Leistungsdruck reicht nicht

KÖLN. - Das Bildungsniveau in Deutschland sinkt, der Standort Deutschland ist gefährdet. Der Bundespräsident hält eine ermahnende Rede über den alarmierenden Stand der heimischen Bildungssituation im internationalen Vergleich. Politiker verfassen dubiose Gesetze, die das Leid lindern sollen.

Gegen diese Gesetze streiken die Studenten, wofür wiederum der Bundeskanzler vollstes Verständnis hat.

Doch für was gehen die Studierenden auf die Straße? Für ein Bildungssystem, das weit gefächert ist, jedoch kaum einem jungen Menschen gerecht wird. Für was werden wir da ausgebildet? Für eine Ordnung, die sich von den wahren Bedürfnissen der Menschen immer weiter entfernt. Die industrielle Revolution machte in knapp anderthalb Jahrhunderten die Menschen zu Marionetten ihrer eigenen Ideen, Erfindungen und Entwicklungen, die sie nun zu überfordern und ersetzen drohen. Was wir in dieser Zeit an Freiheiten gewinnen konnten, geht uns jetzt durch den steten Drang nach mehr Dynamik wieder verloren.

Man wird von klein auf mit dieser Ordnung vertraut gemacht, um sich möglichst früh einen Platz in ihr zu sichern: Ausbildung ist alles, sonst hast du keine Chance. Die Globalisierung verstärkt diesen Druck noch zusätzlich: Also los, schnell, schnell! Bild dich, und verträume bloß deine Zeit nicht! Nun gut, raus aus der Schule, rein in die Ausbildung, Praktika - schon mal reinschnuppern, Hausarbeit - immer tüchtig die Zeit nutzen, Auslandssemester - sich international fit machen, Abschluß, eventuell noch spezialisieren - Vorteile sichern. Ruck, zuck fertig ist der reife, energiegeladene Mensch, der sich mit all seinem Wissen der Welt zu Diensten stellt und hofft, daß sich dieses Dienstverhältnis dereinst umdreht. Und mit Sicherheit: Ist er gut, wird der Erfolg nicht ausbleiben. Die anderen, die nicht verstanden haben, worum es im Leben geht, bleiben auf der Strecke. Tja, jeder ist halt seines eigenen Glückes Schmied.
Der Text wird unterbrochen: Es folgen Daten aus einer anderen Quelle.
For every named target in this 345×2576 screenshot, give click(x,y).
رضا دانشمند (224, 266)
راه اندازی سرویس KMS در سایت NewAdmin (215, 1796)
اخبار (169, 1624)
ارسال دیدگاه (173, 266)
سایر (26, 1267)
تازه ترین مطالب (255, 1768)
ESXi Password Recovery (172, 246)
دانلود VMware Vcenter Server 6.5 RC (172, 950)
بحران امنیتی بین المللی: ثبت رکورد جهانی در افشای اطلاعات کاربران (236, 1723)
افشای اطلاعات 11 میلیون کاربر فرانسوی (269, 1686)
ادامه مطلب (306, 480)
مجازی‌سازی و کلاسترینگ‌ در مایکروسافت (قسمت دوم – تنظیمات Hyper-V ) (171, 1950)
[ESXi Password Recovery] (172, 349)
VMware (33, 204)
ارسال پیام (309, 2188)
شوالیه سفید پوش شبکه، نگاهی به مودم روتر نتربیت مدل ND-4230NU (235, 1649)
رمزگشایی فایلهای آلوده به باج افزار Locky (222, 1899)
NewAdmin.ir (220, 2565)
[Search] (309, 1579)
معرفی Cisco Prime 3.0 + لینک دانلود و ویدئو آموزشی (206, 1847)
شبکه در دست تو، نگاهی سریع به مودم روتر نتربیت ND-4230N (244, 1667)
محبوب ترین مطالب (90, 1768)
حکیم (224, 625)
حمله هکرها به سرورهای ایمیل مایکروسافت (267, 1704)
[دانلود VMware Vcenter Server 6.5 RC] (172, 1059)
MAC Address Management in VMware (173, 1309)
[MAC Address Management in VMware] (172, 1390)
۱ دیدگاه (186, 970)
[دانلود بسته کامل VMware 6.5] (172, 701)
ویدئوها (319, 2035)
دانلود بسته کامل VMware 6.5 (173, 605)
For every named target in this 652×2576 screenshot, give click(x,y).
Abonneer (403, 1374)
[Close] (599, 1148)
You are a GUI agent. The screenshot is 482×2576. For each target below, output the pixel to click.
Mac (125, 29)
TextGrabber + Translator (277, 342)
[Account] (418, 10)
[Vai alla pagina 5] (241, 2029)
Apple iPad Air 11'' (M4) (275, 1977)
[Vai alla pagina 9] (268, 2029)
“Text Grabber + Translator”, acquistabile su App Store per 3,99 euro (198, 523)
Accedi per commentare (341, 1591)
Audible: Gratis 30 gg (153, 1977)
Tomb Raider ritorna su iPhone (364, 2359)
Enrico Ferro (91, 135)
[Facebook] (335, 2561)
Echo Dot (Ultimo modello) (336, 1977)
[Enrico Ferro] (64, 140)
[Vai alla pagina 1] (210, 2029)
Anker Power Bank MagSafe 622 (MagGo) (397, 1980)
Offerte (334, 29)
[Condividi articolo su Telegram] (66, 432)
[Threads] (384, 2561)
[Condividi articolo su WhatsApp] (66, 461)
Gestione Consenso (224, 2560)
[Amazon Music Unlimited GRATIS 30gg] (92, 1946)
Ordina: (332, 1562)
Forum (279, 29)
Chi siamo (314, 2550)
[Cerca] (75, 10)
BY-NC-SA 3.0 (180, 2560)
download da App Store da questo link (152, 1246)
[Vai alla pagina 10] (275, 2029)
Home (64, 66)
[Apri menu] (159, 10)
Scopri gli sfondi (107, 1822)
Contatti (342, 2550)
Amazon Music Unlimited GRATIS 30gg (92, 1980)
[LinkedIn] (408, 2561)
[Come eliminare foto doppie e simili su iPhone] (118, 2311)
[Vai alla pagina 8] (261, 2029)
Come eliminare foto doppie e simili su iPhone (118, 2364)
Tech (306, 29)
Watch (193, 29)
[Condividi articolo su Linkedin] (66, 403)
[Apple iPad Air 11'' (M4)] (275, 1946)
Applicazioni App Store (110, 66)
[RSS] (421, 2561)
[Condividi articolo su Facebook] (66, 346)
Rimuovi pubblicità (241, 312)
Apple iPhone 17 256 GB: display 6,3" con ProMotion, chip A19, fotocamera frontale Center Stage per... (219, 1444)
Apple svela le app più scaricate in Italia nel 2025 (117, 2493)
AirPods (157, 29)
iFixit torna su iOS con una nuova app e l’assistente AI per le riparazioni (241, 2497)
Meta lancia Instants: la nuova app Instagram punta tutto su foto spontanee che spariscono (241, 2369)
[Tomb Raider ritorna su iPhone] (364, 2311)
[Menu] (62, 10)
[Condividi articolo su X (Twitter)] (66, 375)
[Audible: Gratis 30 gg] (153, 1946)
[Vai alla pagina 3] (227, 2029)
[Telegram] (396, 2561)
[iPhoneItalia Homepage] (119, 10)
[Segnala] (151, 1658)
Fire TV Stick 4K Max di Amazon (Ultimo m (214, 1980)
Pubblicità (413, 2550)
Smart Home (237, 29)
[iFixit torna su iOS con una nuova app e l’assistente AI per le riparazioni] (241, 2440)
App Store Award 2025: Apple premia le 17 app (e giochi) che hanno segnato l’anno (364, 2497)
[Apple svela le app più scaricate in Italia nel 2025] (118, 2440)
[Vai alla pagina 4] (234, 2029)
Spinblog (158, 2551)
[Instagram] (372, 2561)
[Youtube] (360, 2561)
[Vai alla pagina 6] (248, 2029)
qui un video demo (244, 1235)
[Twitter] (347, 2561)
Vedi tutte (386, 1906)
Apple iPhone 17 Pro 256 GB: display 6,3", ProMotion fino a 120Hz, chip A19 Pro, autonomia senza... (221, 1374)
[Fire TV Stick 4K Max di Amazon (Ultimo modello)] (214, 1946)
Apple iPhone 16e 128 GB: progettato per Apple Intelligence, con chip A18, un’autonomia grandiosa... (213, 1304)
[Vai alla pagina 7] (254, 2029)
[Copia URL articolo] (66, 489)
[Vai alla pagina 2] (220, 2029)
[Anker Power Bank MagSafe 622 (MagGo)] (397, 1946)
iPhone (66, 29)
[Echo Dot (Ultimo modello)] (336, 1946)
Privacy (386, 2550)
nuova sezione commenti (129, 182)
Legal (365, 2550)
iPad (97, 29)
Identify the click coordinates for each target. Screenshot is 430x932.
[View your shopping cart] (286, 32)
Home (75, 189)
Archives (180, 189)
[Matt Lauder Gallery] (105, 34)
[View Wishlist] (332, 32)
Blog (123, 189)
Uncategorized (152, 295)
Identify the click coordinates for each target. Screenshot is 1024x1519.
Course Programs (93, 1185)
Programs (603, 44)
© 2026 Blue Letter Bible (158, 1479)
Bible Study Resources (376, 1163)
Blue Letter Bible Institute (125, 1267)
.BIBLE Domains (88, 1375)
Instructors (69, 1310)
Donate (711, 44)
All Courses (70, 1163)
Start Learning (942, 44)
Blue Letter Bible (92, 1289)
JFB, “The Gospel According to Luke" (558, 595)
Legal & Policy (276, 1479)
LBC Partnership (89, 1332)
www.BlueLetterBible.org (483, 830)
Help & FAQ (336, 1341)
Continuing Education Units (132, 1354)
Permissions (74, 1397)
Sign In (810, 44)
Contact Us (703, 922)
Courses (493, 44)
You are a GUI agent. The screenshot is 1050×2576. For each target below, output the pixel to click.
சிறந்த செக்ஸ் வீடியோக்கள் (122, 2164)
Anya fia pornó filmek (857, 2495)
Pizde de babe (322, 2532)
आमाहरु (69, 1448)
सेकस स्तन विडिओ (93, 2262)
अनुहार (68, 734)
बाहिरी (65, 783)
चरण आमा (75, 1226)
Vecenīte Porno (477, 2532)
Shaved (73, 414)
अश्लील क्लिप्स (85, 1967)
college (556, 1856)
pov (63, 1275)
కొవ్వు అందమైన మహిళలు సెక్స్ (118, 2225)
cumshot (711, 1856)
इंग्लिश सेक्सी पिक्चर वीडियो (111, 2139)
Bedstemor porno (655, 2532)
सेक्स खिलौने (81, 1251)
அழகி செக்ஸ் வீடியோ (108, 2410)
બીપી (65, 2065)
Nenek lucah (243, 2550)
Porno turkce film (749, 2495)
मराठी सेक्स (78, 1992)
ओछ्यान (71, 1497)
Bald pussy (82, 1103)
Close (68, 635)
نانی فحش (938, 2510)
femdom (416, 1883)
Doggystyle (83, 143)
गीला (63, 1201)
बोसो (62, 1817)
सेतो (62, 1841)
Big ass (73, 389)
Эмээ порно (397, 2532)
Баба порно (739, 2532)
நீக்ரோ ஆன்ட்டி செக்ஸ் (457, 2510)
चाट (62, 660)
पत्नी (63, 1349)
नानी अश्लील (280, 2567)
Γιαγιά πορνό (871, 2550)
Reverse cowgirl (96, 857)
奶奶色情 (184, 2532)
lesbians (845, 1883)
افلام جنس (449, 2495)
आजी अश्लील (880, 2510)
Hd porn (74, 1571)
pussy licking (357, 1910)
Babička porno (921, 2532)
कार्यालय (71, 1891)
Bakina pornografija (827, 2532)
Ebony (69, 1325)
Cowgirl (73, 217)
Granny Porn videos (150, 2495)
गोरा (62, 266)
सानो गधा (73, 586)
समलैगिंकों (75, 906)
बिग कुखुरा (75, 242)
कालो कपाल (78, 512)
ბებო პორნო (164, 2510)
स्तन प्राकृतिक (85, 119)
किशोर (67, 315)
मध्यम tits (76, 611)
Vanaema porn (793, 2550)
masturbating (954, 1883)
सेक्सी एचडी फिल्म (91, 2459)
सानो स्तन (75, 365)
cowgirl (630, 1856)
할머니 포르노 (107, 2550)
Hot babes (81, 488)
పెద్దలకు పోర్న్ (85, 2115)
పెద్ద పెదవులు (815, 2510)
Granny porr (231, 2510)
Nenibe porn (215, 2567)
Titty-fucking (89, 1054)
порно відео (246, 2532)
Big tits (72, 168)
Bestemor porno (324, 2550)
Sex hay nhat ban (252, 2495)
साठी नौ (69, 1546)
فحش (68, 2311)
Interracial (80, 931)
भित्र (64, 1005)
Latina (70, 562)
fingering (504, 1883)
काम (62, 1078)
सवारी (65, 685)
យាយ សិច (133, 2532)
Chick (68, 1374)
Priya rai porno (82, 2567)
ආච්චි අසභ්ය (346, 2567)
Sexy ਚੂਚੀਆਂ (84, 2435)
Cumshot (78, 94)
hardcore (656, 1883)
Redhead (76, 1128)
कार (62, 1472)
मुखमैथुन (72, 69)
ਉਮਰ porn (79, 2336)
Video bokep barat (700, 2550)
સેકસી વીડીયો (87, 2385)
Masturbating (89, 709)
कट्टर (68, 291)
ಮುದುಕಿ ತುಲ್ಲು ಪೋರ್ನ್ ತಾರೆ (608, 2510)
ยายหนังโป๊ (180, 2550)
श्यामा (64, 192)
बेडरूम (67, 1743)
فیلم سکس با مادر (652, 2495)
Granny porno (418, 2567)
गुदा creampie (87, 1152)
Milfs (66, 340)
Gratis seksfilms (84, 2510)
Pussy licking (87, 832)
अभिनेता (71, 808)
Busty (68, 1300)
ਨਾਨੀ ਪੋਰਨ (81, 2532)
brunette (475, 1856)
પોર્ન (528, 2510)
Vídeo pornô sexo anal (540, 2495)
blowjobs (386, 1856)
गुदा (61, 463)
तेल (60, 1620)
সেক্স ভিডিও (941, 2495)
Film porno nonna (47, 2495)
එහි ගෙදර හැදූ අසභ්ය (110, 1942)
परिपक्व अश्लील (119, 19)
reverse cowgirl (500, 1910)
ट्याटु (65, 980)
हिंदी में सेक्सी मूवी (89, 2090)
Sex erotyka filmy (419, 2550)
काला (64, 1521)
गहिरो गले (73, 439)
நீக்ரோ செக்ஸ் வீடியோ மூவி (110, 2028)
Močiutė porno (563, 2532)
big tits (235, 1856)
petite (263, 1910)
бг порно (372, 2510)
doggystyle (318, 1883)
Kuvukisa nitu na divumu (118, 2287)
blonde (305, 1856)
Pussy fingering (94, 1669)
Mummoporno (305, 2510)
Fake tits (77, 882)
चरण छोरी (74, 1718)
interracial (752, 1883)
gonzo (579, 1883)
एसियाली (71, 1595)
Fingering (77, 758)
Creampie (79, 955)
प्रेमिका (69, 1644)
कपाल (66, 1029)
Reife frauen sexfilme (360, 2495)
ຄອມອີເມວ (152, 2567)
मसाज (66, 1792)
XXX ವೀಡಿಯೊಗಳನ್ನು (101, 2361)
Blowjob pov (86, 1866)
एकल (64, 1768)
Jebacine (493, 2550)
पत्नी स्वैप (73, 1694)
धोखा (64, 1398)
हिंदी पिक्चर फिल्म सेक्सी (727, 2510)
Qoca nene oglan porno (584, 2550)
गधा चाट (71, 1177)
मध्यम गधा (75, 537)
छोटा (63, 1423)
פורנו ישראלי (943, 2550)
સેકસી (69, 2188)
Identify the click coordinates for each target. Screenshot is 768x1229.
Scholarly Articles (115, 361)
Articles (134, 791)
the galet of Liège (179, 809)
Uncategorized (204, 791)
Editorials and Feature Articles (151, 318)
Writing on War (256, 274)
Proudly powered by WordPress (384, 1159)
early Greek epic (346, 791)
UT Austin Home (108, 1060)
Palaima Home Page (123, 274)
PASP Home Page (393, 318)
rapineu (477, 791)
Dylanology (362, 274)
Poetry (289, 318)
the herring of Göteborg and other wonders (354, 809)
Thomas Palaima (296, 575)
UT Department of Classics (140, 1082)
Glück? Wieso Glück? Ich sage: Pech gehabt! Solch ein Leben geht kurzsichtig am Entscheidenden vorbei: am eigenen Ich und an seinen Mitmenschen, in denen es sich spiegelt, über die es sich findet und definiert. "Liebe deinen Nächsten wie dich selbst." Aber wie kann ich mich lieben, ohne zu wissen, wie und wer ich bin? Kann ich jemanden, mich, lieben, von dem ich nur ein verschwommenes Bild in einer künstlichen Ordnung habe? Nein, kann ich nicht.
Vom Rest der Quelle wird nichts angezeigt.